I have got multiple massive (multi gigabyte) datasets I have to import right into a Rails application. The datasets are presently each in their own individual database on my small development machine, and I have to read from their store and make rows in tables during my Rails database in line with the information they contain. The tables during my Rails database won't be exactly like the tables within the source databases.
What is the wisest approach to take relating to this?
I believed migrations, but I am not quite sure how you can connect the migration towards the databases, and even when that's possible, is the fact that likely to be absurdly slow?

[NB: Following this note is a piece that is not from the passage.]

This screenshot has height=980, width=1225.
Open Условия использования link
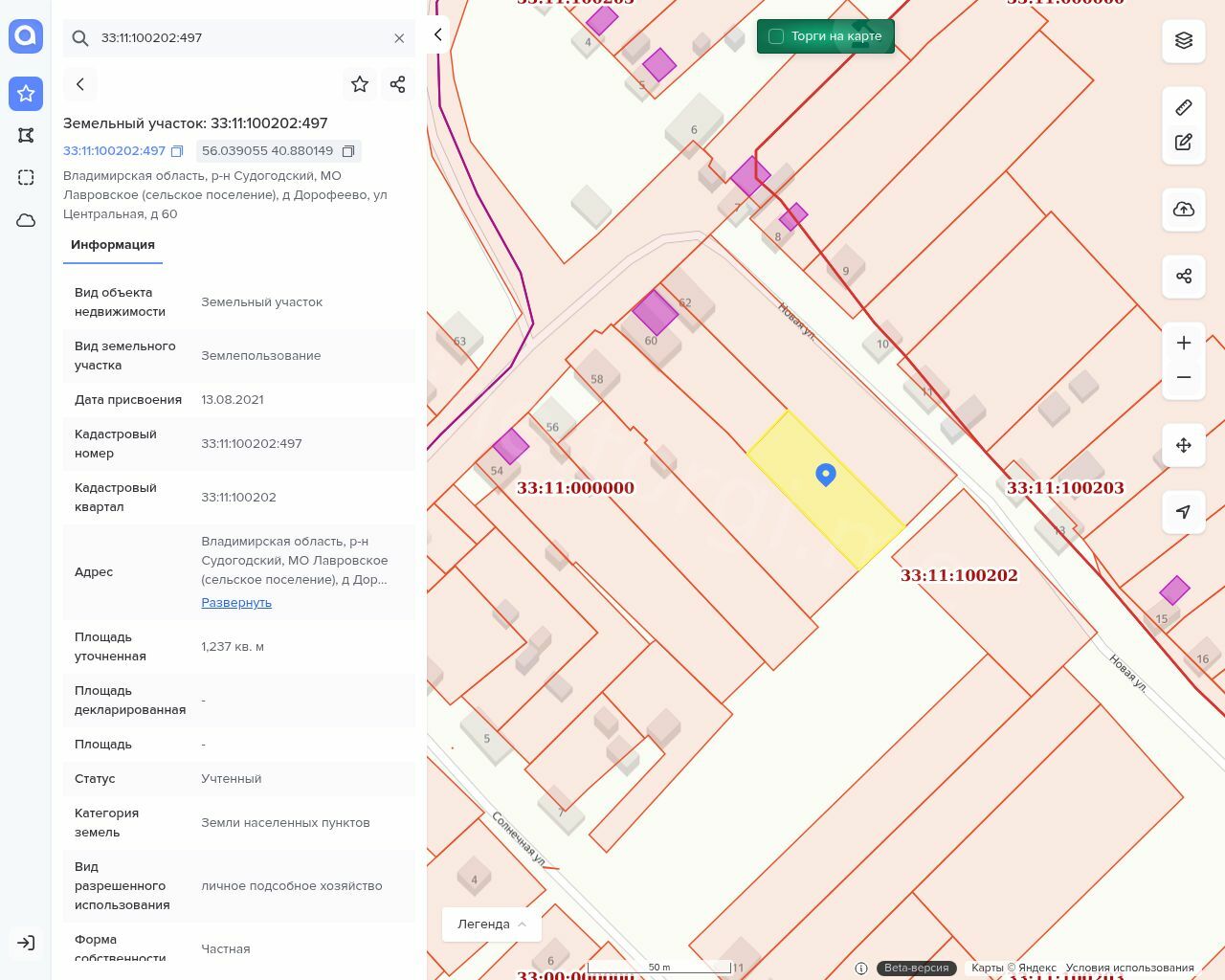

without seeing the schemas or understanding the logic you need to affect each row, The quickest method to import this information is to produce a view on the table you need to export within the column order you would like (and process it using sql) and also the perform a choose into outfile on that view. After that you can go ahead and take resulting file and import it in to the target db.
This can not permit you to use any rails model validations around the imported data, though.
Otherwise, you need to go the slow way and make up a model for every source db/table to extract the information (http://programmerassist.com/article/302 informs you the way for connecting to another db for any given model) and import it this way. This will probably be quite slow, however, you could setup an EC2 monster instance and run it as quickly as possible.
Migrations works with this, however i wouldn't recommend it for something similar to this.
Since georgian recommended it, I'll publish my comment being an answer:
When the changes are superficial (column names transformed, posts removed, etc), i quickly would certainly by hand export them in the old database and in to the new, after which operate a migration to alter the posts.